Running the registration scheme
To run the registration scheme, Building and Energy WA have proposed a co-regulatory model. Assessment entities, like Engineers Australia, would look at qualifications and experience, and could keep an industry-based code of conduct (this would be optional). Any assessment entity would be approved by the Building Commissioner.
Building and Energy WA’s role would cover the assessment of financial and identification factors, monitoring and auditing of registered engineers, dealing with complaints and undertaking disciplinary action.
For practitioner registration renewal, CPD requirements will apply. Continued membership of an industry organisation such as Engineers Australia will be deemed evidence of meeting CPD requirements.
A code of conduct for registered engineers will be developed by Building and Energy WA, in consultation with industry. It will draw on existing codes of conduct used by industry associations and other Australian jurisdictions.

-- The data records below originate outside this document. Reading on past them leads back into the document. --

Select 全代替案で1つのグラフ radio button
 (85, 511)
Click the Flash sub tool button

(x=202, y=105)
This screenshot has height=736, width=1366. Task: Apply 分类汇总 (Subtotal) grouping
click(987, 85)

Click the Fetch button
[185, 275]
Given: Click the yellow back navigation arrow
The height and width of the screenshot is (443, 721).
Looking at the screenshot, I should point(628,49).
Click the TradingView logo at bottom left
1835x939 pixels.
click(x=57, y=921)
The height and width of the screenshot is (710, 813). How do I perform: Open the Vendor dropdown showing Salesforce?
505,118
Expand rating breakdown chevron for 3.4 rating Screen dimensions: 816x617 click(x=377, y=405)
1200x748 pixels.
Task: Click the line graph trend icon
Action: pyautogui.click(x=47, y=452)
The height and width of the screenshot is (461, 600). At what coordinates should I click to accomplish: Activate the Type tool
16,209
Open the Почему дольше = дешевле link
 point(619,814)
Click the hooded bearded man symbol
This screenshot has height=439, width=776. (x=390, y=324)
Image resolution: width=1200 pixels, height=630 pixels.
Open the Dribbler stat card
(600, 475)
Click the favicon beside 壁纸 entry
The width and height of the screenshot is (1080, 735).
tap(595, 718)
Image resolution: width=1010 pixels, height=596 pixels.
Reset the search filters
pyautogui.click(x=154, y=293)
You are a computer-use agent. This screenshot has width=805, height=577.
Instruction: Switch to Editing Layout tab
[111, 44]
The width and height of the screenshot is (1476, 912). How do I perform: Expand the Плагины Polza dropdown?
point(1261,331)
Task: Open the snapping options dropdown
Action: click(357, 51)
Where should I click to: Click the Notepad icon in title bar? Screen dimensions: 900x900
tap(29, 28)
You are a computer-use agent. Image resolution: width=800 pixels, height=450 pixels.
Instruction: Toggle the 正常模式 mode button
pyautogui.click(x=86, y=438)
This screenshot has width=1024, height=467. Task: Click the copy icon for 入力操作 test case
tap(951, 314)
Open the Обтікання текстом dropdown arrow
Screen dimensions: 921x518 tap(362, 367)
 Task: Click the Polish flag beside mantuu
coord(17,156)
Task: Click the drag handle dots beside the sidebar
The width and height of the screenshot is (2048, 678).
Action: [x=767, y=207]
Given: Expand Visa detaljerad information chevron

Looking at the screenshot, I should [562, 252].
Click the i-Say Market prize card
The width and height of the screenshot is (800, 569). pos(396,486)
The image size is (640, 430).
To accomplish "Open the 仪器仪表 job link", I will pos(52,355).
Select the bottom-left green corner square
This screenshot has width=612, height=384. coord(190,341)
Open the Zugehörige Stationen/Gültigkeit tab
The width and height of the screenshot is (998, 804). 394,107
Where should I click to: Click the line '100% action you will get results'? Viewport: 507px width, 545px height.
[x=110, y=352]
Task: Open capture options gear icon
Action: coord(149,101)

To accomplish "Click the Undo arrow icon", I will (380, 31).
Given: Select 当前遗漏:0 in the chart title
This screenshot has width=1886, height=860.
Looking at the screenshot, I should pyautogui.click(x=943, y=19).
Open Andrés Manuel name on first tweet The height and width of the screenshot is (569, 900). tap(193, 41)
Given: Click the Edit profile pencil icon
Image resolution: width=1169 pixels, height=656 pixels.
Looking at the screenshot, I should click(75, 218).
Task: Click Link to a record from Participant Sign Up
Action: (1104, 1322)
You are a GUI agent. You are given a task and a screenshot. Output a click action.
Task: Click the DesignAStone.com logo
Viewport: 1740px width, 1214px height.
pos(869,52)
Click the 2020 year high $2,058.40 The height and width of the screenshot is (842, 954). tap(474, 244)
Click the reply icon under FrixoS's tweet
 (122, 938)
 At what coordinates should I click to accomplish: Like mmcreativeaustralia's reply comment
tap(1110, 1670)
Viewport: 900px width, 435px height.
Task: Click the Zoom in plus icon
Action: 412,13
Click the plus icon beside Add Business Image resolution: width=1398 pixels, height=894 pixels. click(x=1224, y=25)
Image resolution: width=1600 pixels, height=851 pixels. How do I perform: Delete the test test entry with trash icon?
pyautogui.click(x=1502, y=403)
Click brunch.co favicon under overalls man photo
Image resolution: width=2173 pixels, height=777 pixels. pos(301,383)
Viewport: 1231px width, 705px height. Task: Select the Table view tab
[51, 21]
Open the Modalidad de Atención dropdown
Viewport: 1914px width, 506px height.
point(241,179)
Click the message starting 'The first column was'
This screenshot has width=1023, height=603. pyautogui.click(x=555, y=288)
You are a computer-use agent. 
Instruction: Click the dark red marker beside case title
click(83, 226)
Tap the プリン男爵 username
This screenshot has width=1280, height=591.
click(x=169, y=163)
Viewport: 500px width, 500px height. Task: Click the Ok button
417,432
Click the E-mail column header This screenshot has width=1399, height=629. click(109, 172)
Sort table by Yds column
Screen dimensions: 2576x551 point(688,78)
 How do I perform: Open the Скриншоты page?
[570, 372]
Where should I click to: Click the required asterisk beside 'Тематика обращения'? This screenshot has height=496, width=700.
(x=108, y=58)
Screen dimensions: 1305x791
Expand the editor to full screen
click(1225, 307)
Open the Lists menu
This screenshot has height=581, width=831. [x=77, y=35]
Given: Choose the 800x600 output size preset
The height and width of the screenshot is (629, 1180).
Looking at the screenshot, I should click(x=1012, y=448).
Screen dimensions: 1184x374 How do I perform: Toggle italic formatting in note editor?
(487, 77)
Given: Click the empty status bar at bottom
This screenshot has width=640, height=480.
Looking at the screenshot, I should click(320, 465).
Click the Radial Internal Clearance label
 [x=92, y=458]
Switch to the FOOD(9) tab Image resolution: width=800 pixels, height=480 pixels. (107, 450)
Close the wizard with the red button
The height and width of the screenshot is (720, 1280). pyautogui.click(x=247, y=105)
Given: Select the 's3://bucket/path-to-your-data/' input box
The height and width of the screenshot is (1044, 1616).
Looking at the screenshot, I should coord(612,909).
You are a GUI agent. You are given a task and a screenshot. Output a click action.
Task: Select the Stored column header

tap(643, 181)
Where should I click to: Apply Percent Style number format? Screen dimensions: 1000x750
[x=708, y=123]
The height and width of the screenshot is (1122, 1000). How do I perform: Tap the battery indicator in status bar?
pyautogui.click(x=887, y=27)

Instead of mandating a minimum level of Professional Indemnity Insurance, regulations will require each registered engineering contractor to have adequate insurance, which would depend on several factors.
Expected roll out and other potential changes
Once announced by government, the four-year process to implement registration will begin. Structural and fire safety engineers will be first to transition to registration, over a two-year period. Followed by civil and mechanical engineers over another two-year period.
A suite of other recommendations was given to the government in the Building Confidence report. These included mandatory inspections for all new BCA Class 1 to 9 buildings, and development of a process to document and approve variations and independent third-party review of structural and fire safety designs for BCA Class 2 buildings over 25 metres in effective height.
The extent of these reforms is significant, and they have not been accepted by government at this stage. If these recommendations are accepted, they will take years to implement.
How is Engineers Australia engaging with the development of WA’s registration scheme?
In October Engineers Australia held an information session with Building and Energy WA to inform members of the proposed engineering registration scheme and its implementation, containing much of the information above.
Engineers Australia is finalising a submission to the WA Government on its proposed Engineering Registration scheme. We would like to thank those members who provided feedback to inform our submission, which will be published in early November.